I can't believe that no one could smell that when they were dressing the cable on the in or out. Usually that burnt plastic smell lingers days or even weeks after its burnt. I hate that smell.
That's the first place my mind went too. How could you not smell that thing smouldering away?
 
When your in a 20,000 seat arena that exchanges air every 10 minutes and your truss is 30' off deck, I does not suprise me no one smelled it when it was in operation.
 
Yup 40' trim, 5k seats is a small venue for us, and we have a good bit of smoke producing pyro so the air exchangers are on pretty high. This isn't a cable I run, but I've walked by it every week since august and never got a hint of that odor that I sadly know oh too well.
Well, that's what I get for assuming ... totally missed this was an arena show ... carry on ... :oops:
 
Whilst still not compliant, had these *lovely" adapters been wired for 3 fixtures in an XY, YZ, ZX configuration, they would have probably survived. Compliance would require breakers...

I hope that it was a MALE that formed the start of this contraption, else we need to really go back to Electrics 101. :mrgreen:

Remember that in phase to phase loading, the neutral is not even connected and so you have the same current down each leg of the load. So there was a fundamental flaw in your boss's sums. 6A per leg per fixture... If you've got 20A on each load, then the load on phase Y won't be 40A because o the phase shifting, but it will a fair proportion of that. (I'll do the sums if someone cares enough).

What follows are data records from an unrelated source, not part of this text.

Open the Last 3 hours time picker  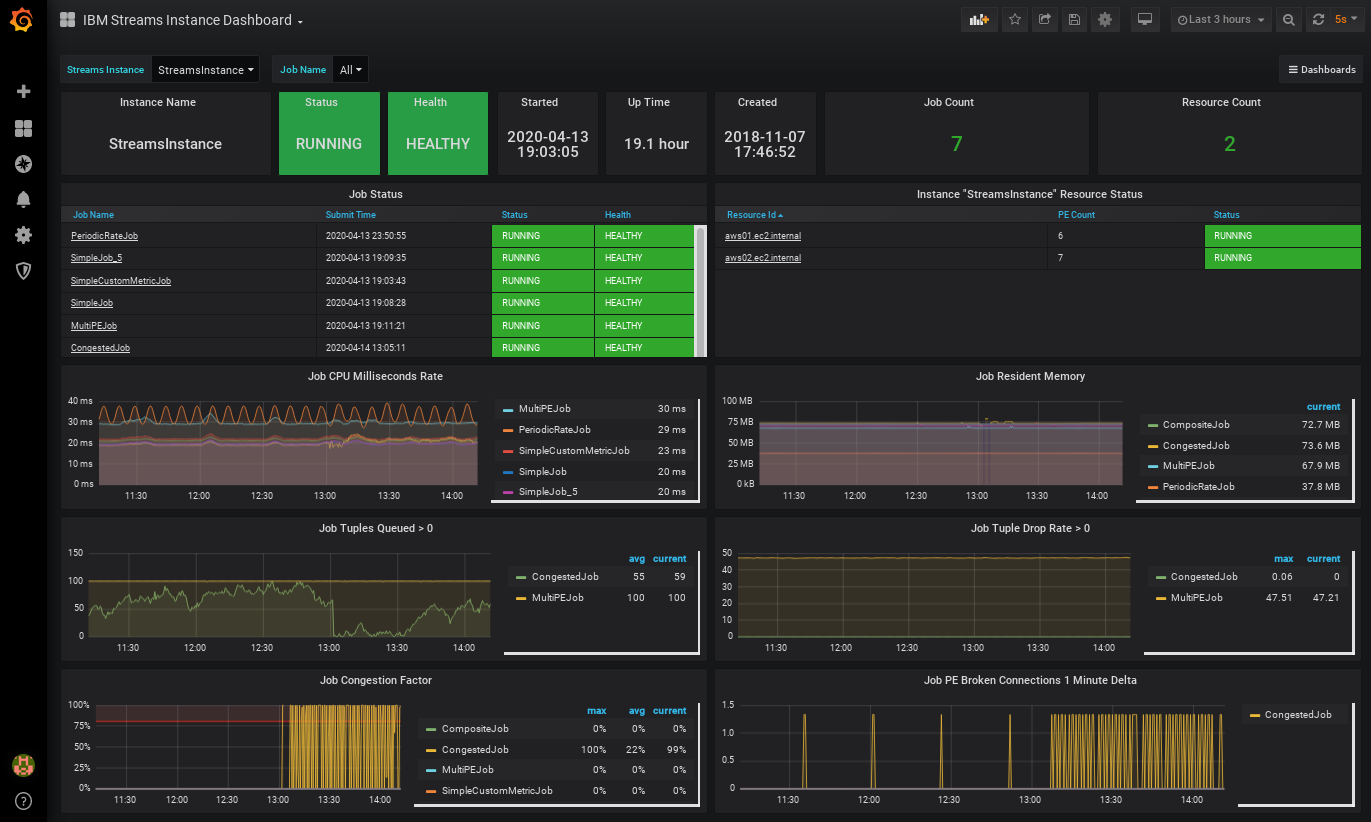1221,19
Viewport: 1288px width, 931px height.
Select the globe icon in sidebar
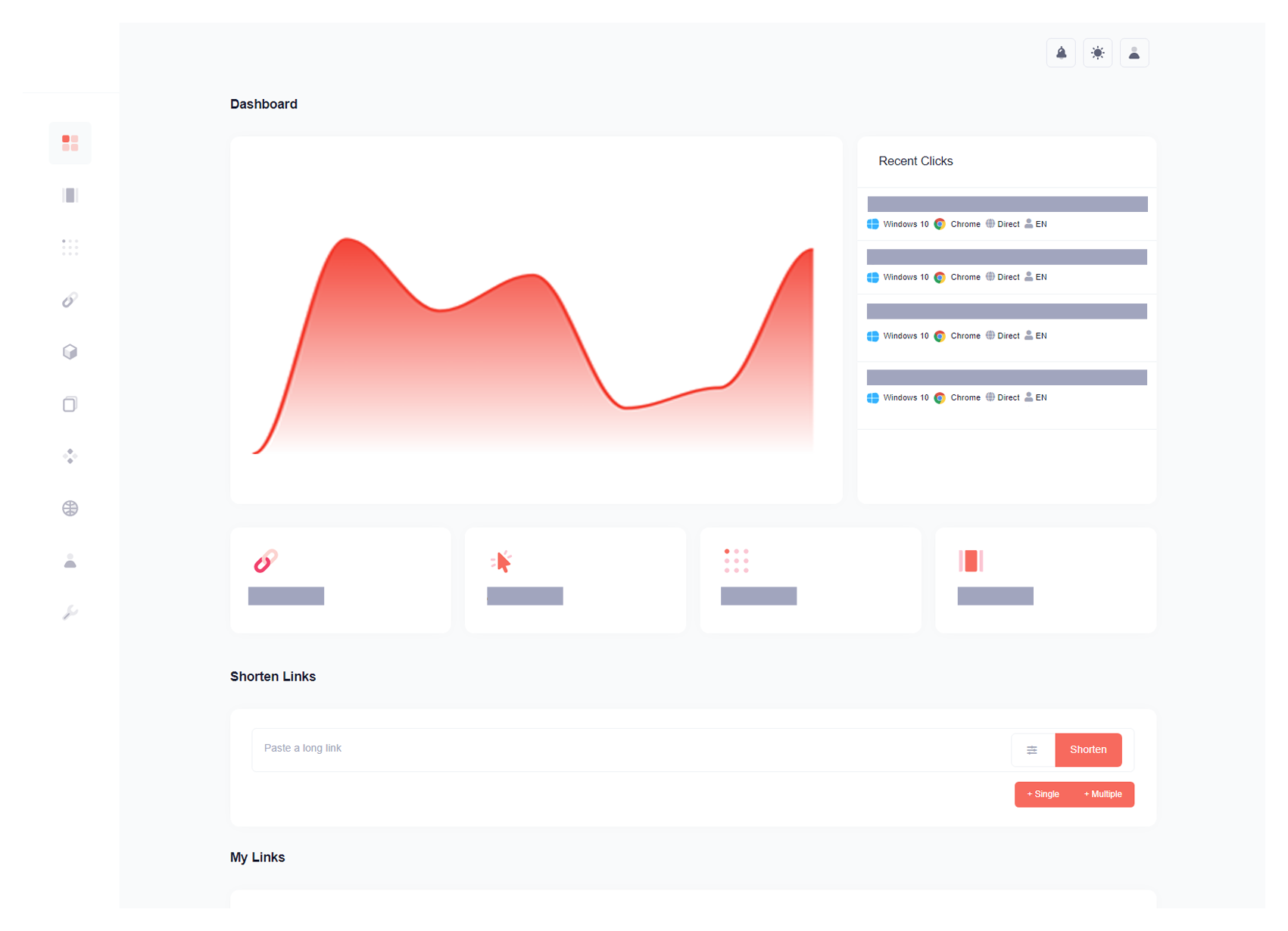pos(70,509)
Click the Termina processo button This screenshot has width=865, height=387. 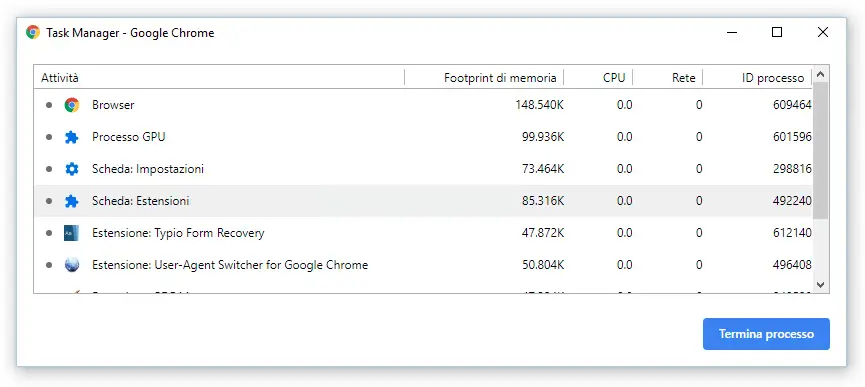pos(766,334)
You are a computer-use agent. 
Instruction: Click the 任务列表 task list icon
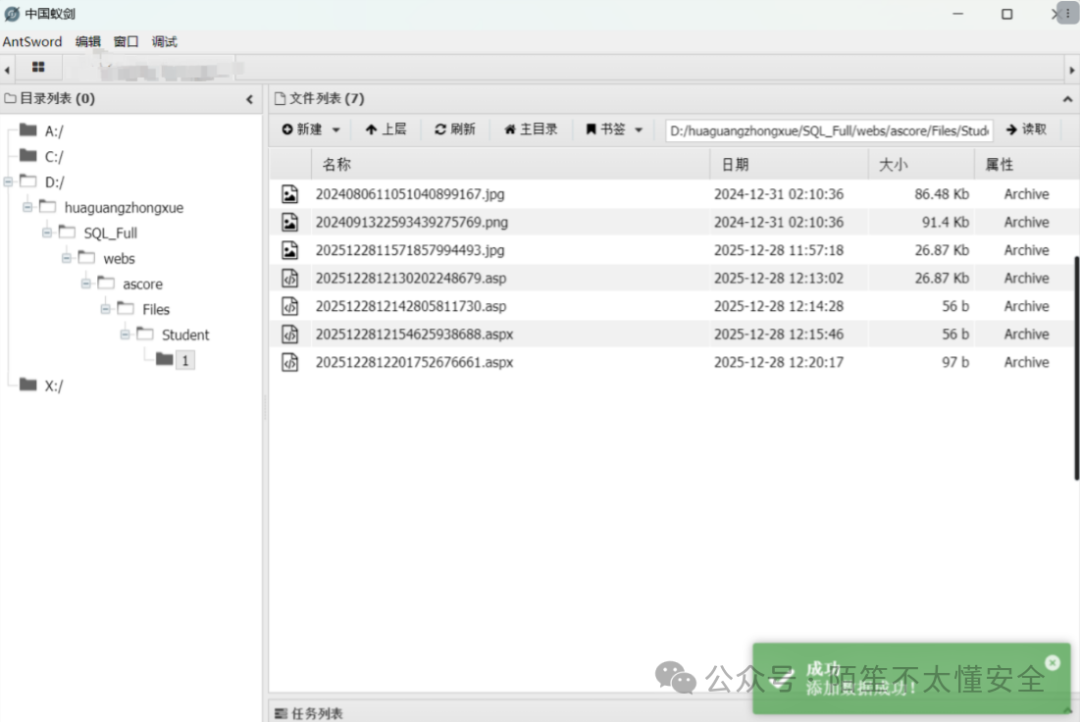coord(280,712)
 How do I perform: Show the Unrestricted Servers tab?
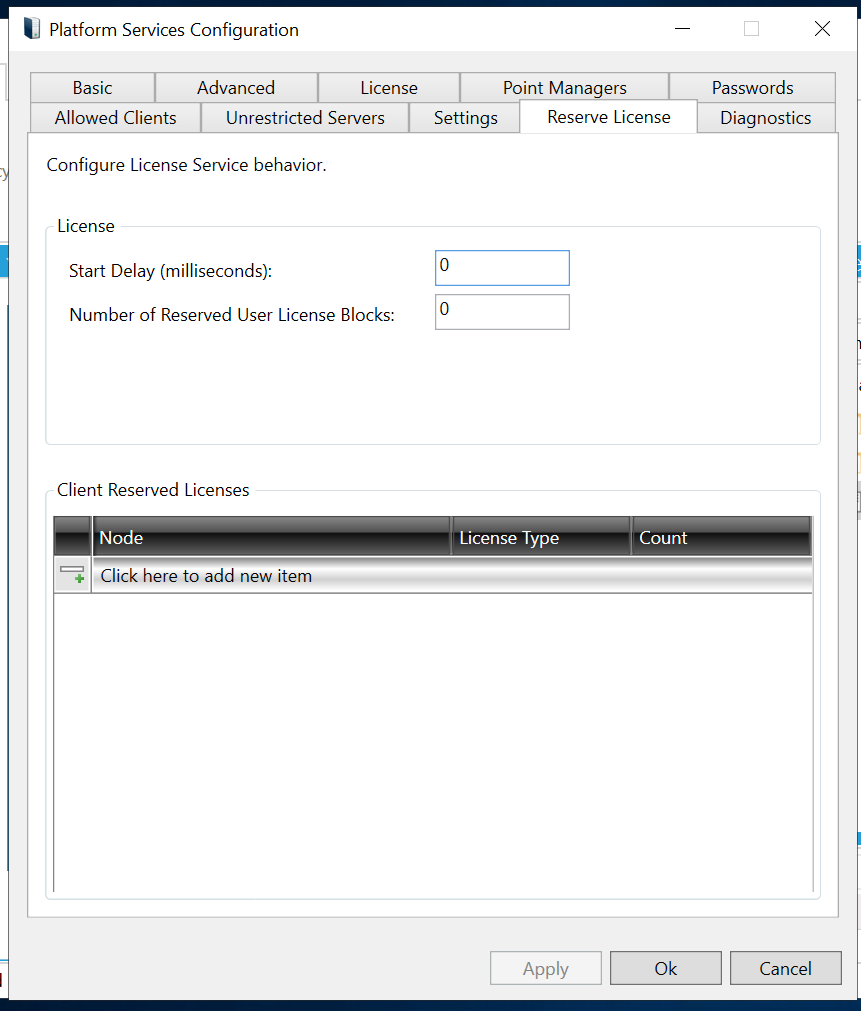(305, 118)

Ground should also have not cared in this config, unless something shorted and it was dumping the fault current. So it really would just be the Y conductor that's really unhappy.

Folks, unless you have the insurance coverage for it, don't go making funky adapters. And if you do have the insurance for it, then chances are you also will have or have access to the know how to make it safe... I've built adapters that were perfectly safe IN THEIR SPECIFIC APPLICATION but would never be approved and were destroyed after that particular job...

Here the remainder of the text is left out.